Machine R: Router.  Configured to talk to the public Internet, and to
the local 192.168.1.x subnet.  IP forwarding is enabled (from 192.168.1).
Does not know about the 192.168.2.x subnet, and will not forward packets
from that subnet.

Machine T: Time server.  Has two IP addresses -- one on 192.168.1.x and
one on 192.168.2.x.  Default gateway set to R.  Runs NTP, configured to
permit client connections from both subnets, and to retrieve time from
the public Internet.

Sounds like something I could do with a bananapi-m5, And it would reduce my footprint at debians time servers by aabout 8 machines banging on them now. But that project is 4 or 5 lines from the top of the list.

At present I'd like to blow away the systemd and install chrony, configuring that to take over one machine at a time. Can someone lead me to do that?

The original protocol could push at intervals and ISTR I had it working on my amiga 2000 and on my color computer 3 running nitros9, circa 1999-2001. Fun times.

Machine P: Printer.  Has an IP address on the 192.168.2.x subnet only.
Runs NTP, configured to retrieve time from T.

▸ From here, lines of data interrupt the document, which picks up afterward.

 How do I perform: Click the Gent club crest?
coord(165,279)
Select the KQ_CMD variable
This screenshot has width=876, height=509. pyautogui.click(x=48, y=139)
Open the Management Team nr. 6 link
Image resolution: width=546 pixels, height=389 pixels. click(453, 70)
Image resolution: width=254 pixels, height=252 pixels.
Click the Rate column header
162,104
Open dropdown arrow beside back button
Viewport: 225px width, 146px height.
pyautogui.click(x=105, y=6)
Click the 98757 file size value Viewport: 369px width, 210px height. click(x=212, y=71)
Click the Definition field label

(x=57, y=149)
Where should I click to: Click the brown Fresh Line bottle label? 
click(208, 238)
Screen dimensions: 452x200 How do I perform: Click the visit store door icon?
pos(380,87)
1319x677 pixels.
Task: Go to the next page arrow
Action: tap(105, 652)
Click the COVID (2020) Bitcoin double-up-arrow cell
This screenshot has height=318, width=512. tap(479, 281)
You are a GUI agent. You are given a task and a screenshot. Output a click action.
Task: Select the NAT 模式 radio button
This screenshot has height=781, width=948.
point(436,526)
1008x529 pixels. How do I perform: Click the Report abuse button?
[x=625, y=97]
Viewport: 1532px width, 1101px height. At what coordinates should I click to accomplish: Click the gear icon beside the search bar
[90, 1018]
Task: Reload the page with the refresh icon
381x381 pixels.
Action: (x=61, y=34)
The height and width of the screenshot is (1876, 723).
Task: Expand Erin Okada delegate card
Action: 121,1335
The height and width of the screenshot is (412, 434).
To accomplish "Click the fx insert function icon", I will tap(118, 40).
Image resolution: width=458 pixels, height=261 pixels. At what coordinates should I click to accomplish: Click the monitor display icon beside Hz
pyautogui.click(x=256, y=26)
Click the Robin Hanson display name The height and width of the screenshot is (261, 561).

Other hosts: If they need to talk to the public Internet, then they have
an address on 192.168.1.x, and default gateway set to R.  If they need
to talk to P, they have an address on 192.168.2.x.  Some will have both.
If they run NTP, configure it to retrieve time from T.

Of course, there are other ways to achieve isolation.  You could also
use a single subnet, but set up a fancy firewall in the router, which
blocks the forwarding of all packets from P.  Or which doesn't forward
by default, but is specifically configured to forward packets from T
and other identified hosts.  You have lots of choices here.


Thanks Greg, take care & sty well.

Cheers, Gene Heskett.
--
"There are four boxes to be used in defense of liberty:
 soap, ballot, jury, and ammo. Please use in that order."
-Ed Howdershelt (Author, 1940)
If we desire respect for the law, we must first make the law respectable.